PaddlePaddle / Paddle

PArallel Distributed Deep LEarning: Machine Learning Framework from Industrial Practice (『飞桨』核心框架,深度学习&机器学习高性能单机、分布式训练和跨平台部署)
http://www.paddlepaddle.org/
Apache License 2.0
22.13k stars 5.55k forks source link

Parameter sharing #11209

Closed emailweixu closed 6 years ago

emailweixu commented 6 years ago

The current way of sharing parameter between two parts of a model is to use the same full name of the parameter. This can become very cumbersome for sharing large models. There are two ways of achieving parameter sharing:

1). object oriented approach. This is used by PyTorch (https://pytorch.org/tutorials/beginner/blitz/neural_networks_tutorial.html#define-the-network). Currently, our reinforcement learning framework also choose to use approach (https://github.com/PaddlePaddle/PARL/blob/develop/parl/layers/tests/test_param_sharing.py) because it does not need to use any name, which is error prone.

2). variable_scope. This is used by tensorflow (https://www.tensorflow.org/api_docs/python/tf/variable_scope).

1) and 2) will result in very different way of writing models. Given our current state, perhaps we should implement a mechanism similar to variable scope.

panyx0718 commented 6 years ago

Looking at the test, it seems we need to set the same name in param_attr to share parameter. Simply setting name doesn't work because the NameGenerator will generate unique suffix.

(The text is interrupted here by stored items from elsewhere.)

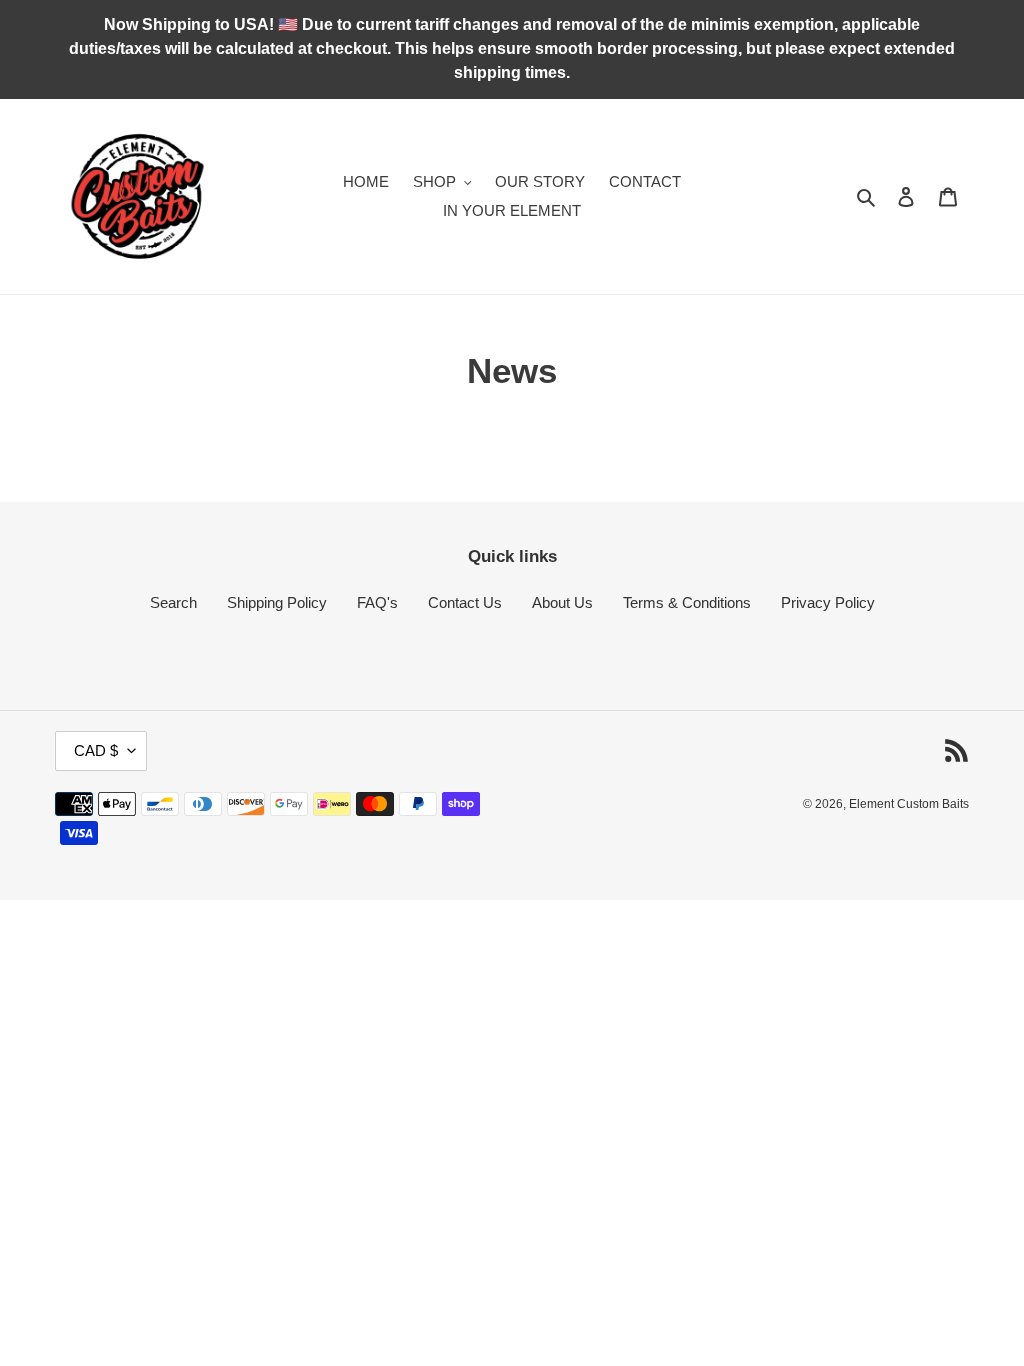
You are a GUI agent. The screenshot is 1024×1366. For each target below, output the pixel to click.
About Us (562, 602)
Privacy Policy (828, 602)
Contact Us (465, 602)
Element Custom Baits (909, 804)
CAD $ (96, 750)
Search (173, 602)
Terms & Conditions (687, 602)
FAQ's (377, 602)
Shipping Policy (277, 602)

Another way is to use a unique_name.guard and new generator. In some way, we can make different layers have the same parameter name. However, I heard there is a side-effect that make unrelated temp variable share the same name. (Perhaps add a option parameter_only would work)

image

AFAIK, Keras is also using the 1) and Tensorflow is considering deprecating 2) in tf2.0 (with a lot of difficulties given lots of existing users).

emailweixu commented 6 years ago

I also feel 1) is better, that's why our RL framework choose to wrap around fluid for doing it. Perhaps we can support 1) while keeping compatibility with the current way. And we can gradually changing existing code to using 1).

Anyway, parameter sharing is an important part of deep learning model. We should have a good solution. Otherwise the framework is a defected.

Superjomn commented 6 years ago

Yes, the object way is easier to understand for both python beginner and expert.

reyoung commented 6 years ago

What about #6887 ?

shanyi15 commented 6 years ago

您好,此issue在近一个月内暂无更新,我们将于今天内关闭。若在关闭后您仍需跟进提问,可重新开启此问题,我们将在24小时内回复您。因关闭带来的不便我们深表歉意,请您谅解~感谢您对PaddlePaddle的支持! Hello, this issue has not been updated in the past month. We will close it today for the sake of other user‘s experience. If you still need to follow up on this question after closing, please feel free to reopen it. In that case, we will get back to you within 24 hours. We apologize for the inconvenience caused by the closure and thank you so much for your support of PaddlePaddle Group!